De fait bureaucratique et très hiérarchisé, le militantisme pyramidale a montré ses limites : inertie politique du fait d’un manque de souplesse et de réactivité, également clivage entre militants et représentants élus. Le contexte de la globalisation, avec la multiplication d’enjeux humains dont la politique traditionnelle ne se saisit pas, mais aussi de scandales politico-financiers impliquant les représentants élus, entérine un décalage grandissant entre la réalité du terrain et les modalités de l’action politique. En réaction, on observe « une attitude réfractaire à l’encontre des phénomène de domination, de représentation et de pouvoir en général » (p. 37), source d’un ensemble de valeurs nouvelles - souplesse, autonomie et transparence - qui semblent constituer les nouveaux mots d’ordre du militant de l’aube du XXIème siècle.
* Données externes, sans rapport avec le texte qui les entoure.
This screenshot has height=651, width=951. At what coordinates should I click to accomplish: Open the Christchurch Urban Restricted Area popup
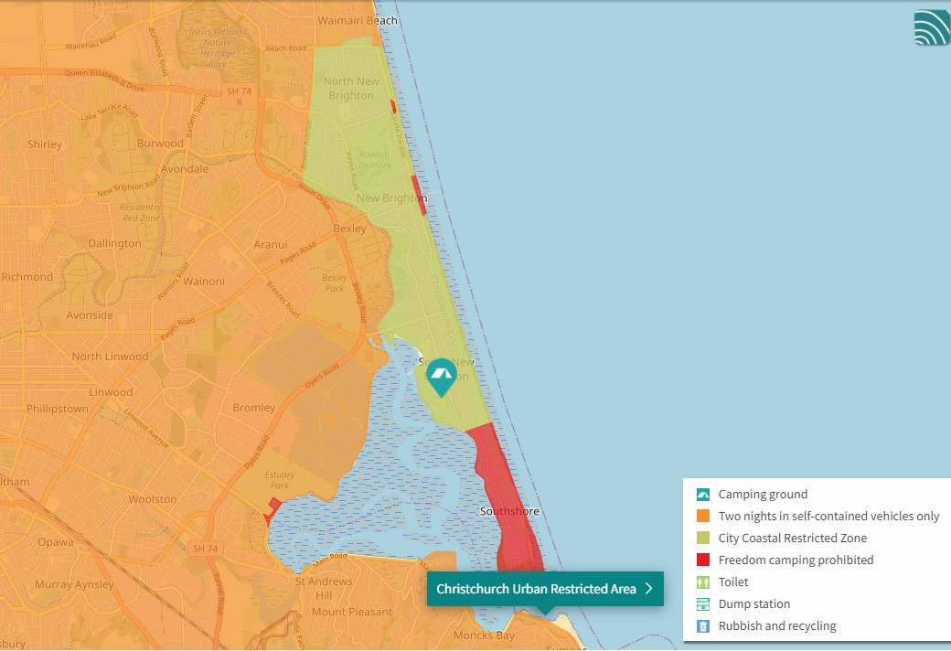point(536,589)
« La recherche de nouveaux rapports entre "base" et "sommet" » (p. 38) figure parmi les moteurs essentiels de cette nouvelle dynamique, source de nouvelles pratiques militantes, qui se structurent de façon progressive en opposition avec le modèle historique. Ainsi :
- les petites structures se multiplient, se fédèrent en réseau, impliquant mécaniquement une redistribution de la parole aux militants ordinaires,
- les mandats de représentation se limitent au stricte nécessaire, la légitimité démocratique de chacun (je suis un militant influent car j’ai été élu) a progressivement laissé la place à une légitimité méritocratique (je suis un militant influent car j’ai fait la preuve de ma valeur),
- la figure du militant polyvalent et soumis aux exigences collectives s’efface au profit d’un militant spécialiste et autonome.
Quelles conséquences de ces transformations au niveau de l’individu ? Tout d’abord, l’appartenance dévouée à une entité politique unique laisse la place à l’engagement réversible et circonstanciel, c’est à dire autorisant désormais une libre d’adhésion de chacun aux causes de son choix selon les modalités qui lui sied le mieux. Ensuite, la qualité militante d’un individu n’est plus évaluée à l’aune de sa polyvalence mais à celle de son expérience et de ses compétences particulières, laissant ainsi à chacun la possibilité de se distinguer et de s’affirmer personnellement.
Cette nouvelle organisation sur le mode du réseau est donc indissociable d’un « processus d’individuation » (p.38) des formes d’engagement militant.